Only the lines from the opening of the material through the one containing "[Close] (334, 2204)" should be reproduced, each exactly as it stands.

━━━━━ DATASET CONTENT ━━━━━

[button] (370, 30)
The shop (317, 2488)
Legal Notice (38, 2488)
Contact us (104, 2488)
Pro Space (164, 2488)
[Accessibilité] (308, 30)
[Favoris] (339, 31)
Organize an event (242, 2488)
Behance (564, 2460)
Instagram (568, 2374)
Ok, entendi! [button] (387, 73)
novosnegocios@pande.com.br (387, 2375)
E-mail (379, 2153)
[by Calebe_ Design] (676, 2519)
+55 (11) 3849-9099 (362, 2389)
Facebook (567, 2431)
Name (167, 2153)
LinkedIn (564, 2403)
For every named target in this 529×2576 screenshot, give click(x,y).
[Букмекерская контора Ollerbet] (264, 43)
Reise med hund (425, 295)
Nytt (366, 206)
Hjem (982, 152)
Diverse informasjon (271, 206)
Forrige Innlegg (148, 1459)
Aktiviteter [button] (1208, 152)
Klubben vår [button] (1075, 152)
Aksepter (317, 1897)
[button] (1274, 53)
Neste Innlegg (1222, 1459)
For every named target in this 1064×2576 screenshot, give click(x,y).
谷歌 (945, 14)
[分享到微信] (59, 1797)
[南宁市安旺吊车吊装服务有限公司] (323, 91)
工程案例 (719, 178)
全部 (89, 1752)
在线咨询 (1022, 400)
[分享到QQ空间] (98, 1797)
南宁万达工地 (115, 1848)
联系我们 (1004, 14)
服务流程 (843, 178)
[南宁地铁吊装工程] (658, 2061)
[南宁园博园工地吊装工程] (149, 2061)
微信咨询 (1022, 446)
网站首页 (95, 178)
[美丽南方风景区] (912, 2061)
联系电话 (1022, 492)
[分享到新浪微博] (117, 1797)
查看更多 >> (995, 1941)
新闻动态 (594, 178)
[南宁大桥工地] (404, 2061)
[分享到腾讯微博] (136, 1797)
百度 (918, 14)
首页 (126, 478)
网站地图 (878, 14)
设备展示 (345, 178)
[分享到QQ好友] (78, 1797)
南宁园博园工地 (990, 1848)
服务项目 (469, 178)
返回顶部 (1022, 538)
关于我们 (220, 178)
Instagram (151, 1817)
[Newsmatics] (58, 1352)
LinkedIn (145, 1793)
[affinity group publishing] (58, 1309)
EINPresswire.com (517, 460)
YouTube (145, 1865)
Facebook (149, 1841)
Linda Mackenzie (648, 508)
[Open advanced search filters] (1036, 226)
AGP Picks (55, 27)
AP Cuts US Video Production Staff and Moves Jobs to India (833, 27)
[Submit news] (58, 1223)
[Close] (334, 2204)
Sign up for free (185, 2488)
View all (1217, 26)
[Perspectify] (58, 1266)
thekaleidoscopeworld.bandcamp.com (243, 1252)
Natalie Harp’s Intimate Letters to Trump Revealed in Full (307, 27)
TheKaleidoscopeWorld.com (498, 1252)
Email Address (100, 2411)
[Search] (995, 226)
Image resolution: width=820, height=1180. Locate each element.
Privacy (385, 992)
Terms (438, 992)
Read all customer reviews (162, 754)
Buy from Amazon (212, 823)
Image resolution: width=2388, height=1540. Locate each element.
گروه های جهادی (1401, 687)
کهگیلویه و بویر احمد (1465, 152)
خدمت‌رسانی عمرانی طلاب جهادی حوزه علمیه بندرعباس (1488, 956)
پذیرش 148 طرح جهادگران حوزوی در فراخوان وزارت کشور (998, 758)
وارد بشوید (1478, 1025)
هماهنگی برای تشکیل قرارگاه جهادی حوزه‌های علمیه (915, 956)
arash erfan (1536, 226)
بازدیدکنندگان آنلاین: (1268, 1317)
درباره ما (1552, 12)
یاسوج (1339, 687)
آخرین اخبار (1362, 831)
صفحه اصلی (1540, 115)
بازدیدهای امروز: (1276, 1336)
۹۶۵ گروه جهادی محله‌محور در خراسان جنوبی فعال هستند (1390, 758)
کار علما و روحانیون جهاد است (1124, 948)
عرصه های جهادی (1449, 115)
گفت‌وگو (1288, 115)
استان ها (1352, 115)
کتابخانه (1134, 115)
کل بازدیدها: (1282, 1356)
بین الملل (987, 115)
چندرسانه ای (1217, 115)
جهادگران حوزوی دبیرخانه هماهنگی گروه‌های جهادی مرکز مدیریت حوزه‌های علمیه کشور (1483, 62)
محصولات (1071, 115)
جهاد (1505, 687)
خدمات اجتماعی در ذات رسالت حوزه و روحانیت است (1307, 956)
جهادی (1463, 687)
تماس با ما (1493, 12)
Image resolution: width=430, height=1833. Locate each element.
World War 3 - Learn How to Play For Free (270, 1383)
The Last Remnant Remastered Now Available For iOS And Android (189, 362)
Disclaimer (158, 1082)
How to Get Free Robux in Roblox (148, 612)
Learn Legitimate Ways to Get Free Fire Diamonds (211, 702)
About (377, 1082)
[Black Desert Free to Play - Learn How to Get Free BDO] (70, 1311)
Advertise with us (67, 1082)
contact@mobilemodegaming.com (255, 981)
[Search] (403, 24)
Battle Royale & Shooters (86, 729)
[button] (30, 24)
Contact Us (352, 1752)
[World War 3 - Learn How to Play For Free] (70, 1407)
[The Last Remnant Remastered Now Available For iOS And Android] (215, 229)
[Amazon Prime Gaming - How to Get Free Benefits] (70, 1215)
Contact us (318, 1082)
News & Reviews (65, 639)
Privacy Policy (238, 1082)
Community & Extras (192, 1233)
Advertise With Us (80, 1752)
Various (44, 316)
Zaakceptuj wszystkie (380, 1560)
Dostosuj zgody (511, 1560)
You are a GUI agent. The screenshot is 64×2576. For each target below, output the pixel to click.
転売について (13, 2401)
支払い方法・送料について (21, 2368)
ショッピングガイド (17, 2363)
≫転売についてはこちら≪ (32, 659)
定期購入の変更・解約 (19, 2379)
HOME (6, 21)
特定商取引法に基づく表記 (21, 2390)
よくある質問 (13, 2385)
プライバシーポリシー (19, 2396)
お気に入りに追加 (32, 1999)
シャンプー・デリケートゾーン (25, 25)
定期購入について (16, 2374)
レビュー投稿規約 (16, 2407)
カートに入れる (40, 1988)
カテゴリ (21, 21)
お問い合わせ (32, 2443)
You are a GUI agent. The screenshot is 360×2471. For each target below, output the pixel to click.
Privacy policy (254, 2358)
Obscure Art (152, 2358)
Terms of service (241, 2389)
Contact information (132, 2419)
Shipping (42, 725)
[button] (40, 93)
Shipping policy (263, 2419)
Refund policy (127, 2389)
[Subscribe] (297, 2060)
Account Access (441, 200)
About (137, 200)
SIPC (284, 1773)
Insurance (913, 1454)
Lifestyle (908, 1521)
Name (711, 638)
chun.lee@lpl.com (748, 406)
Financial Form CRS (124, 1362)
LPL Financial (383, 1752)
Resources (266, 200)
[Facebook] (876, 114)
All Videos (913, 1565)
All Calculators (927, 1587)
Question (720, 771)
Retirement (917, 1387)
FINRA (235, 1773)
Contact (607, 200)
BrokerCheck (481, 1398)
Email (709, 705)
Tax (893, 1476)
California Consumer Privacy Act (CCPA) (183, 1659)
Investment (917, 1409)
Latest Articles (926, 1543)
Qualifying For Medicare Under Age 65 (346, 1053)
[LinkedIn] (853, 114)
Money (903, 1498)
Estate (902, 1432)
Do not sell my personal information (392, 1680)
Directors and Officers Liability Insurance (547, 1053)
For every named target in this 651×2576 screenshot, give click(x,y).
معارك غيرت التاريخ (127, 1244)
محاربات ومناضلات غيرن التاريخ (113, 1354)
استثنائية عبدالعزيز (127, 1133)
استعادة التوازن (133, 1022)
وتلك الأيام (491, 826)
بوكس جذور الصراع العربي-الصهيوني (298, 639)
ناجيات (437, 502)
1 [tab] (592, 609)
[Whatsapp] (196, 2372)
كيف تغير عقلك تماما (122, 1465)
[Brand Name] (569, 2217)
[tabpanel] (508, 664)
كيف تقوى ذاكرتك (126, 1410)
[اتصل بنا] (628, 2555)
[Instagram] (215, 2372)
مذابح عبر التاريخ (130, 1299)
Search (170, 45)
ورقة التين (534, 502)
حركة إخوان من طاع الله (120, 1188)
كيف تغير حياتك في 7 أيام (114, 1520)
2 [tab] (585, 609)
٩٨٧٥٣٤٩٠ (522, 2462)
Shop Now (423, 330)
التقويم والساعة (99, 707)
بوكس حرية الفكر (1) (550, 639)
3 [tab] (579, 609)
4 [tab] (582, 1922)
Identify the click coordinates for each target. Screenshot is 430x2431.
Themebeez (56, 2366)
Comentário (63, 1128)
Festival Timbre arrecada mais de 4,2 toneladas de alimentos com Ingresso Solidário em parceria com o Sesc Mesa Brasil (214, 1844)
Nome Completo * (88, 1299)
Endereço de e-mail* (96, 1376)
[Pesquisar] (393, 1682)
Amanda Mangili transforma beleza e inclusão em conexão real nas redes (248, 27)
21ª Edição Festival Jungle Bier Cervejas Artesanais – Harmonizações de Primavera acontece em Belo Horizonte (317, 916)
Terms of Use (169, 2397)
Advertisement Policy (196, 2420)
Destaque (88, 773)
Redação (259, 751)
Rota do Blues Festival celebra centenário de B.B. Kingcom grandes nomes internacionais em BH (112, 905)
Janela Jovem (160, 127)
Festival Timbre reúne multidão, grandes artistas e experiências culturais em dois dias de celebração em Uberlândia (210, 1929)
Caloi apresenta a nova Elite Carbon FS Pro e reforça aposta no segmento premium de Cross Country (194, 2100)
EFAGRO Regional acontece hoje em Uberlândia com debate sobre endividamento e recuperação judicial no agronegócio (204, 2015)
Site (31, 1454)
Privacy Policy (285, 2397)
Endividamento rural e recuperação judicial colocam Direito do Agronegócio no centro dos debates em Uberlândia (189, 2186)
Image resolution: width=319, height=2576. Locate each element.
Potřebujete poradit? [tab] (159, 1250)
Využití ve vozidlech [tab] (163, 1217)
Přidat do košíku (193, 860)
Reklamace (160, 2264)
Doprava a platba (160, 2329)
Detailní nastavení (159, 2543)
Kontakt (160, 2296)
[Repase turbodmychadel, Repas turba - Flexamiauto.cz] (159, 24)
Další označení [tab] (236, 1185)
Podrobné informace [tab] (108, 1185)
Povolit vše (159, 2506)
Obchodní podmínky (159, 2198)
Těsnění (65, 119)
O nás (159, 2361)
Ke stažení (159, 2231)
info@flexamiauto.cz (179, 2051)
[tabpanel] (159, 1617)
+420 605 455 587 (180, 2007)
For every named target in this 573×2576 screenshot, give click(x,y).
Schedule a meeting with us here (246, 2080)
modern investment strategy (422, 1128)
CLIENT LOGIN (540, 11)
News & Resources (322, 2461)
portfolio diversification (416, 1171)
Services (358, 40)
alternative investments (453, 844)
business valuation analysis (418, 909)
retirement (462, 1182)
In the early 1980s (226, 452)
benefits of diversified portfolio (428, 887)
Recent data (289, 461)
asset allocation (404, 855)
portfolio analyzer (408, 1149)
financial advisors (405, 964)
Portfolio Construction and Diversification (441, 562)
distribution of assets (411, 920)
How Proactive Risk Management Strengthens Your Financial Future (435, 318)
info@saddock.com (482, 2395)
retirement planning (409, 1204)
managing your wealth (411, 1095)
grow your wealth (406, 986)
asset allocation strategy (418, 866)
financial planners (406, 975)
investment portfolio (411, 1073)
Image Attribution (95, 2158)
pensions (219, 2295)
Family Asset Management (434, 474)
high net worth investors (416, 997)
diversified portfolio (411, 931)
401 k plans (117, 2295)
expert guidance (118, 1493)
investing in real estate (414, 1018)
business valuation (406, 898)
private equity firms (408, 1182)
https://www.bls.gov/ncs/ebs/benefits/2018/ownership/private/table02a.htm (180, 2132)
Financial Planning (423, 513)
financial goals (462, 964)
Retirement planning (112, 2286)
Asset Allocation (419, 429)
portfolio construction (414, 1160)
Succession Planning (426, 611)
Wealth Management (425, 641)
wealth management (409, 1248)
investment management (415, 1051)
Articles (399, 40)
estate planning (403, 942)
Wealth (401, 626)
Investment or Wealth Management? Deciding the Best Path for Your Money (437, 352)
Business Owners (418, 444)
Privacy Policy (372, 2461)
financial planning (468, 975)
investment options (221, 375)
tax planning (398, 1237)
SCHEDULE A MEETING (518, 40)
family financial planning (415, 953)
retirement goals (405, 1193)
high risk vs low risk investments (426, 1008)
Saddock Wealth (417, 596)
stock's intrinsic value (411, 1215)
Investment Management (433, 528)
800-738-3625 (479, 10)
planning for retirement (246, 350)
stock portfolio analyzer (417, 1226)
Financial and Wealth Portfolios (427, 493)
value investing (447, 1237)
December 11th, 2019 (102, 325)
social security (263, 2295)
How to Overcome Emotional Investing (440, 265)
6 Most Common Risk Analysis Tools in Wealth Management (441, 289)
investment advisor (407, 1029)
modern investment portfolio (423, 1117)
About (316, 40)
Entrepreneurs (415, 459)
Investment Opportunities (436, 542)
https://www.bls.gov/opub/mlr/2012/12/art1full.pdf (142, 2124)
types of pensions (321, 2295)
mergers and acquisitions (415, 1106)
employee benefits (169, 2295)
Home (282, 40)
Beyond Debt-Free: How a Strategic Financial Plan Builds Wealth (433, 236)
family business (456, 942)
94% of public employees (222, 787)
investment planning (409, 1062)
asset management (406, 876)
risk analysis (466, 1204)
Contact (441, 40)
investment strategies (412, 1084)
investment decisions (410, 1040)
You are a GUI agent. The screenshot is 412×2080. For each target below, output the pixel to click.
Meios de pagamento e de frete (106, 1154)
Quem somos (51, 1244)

━━━━━

▸ **RESPONSE AREA**
[button] (370, 30)
The shop (317, 2488)
Legal Notice (38, 2488)
Contact us (104, 2488)
Pro Space (164, 2488)
[Accessibilité] (308, 30)
[Favoris] (339, 31)
Organize an event (242, 2488)
Behance (564, 2460)
Instagram (568, 2374)
Ok, entendi! [button] (387, 73)
novosnegocios@pande.com.br (387, 2375)
E-mail (379, 2153)
[by Calebe_ Design] (676, 2519)
+55 (11) 3849-9099 (362, 2389)
Facebook (567, 2431)
Name (167, 2153)
LinkedIn (564, 2403)
For every named target in this 529×2576 screenshot, give click(x,y).
[Букмекерская контора Ollerbet] (264, 43)
Reise med hund (425, 295)
Nytt (366, 206)
Hjem (982, 152)
Diverse informasjon (271, 206)
Forrige Innlegg (148, 1459)
Aktiviteter [button] (1208, 152)
Klubben vår [button] (1075, 152)
Aksepter (317, 1897)
[button] (1274, 53)
Neste Innlegg (1222, 1459)
For every named target in this 1064×2576 screenshot, give click(x,y).
谷歌 (945, 14)
[分享到微信] (59, 1797)
[南宁市安旺吊车吊装服务有限公司] (323, 91)
工程案例 (719, 178)
全部 (89, 1752)
在线咨询 (1022, 400)
[分享到QQ空间] (98, 1797)
南宁万达工地 (115, 1848)
联系我们 (1004, 14)
服务流程 (843, 178)
[南宁地铁吊装工程] (658, 2061)
[南宁园博园工地吊装工程] (149, 2061)
微信咨询 (1022, 446)
网站首页 (95, 178)
[美丽南方风景区] (912, 2061)
联系电话 (1022, 492)
[分享到新浪微博] (117, 1797)
查看更多 >> (995, 1941)
新闻动态 (594, 178)
[南宁大桥工地] (404, 2061)
[分享到腾讯微博] (136, 1797)
百度 (918, 14)
首页 (126, 478)
网站地图 (878, 14)
设备展示 (345, 178)
[分享到QQ好友] (78, 1797)
南宁园博园工地 (990, 1848)
服务项目 (469, 178)
返回顶部 (1022, 538)
关于我们 (220, 178)
Instagram (151, 1817)
[Newsmatics] (58, 1352)
LinkedIn (145, 1793)
[affinity group publishing] (58, 1309)
EINPresswire.com (517, 460)
YouTube (145, 1865)
Facebook (149, 1841)
Linda Mackenzie (648, 508)
[Open advanced search filters] (1036, 226)
AGP Picks (55, 27)
AP Cuts US Video Production Staff and Moves Jobs to India (833, 27)
[Submit news] (58, 1223)
[Close] (334, 2204)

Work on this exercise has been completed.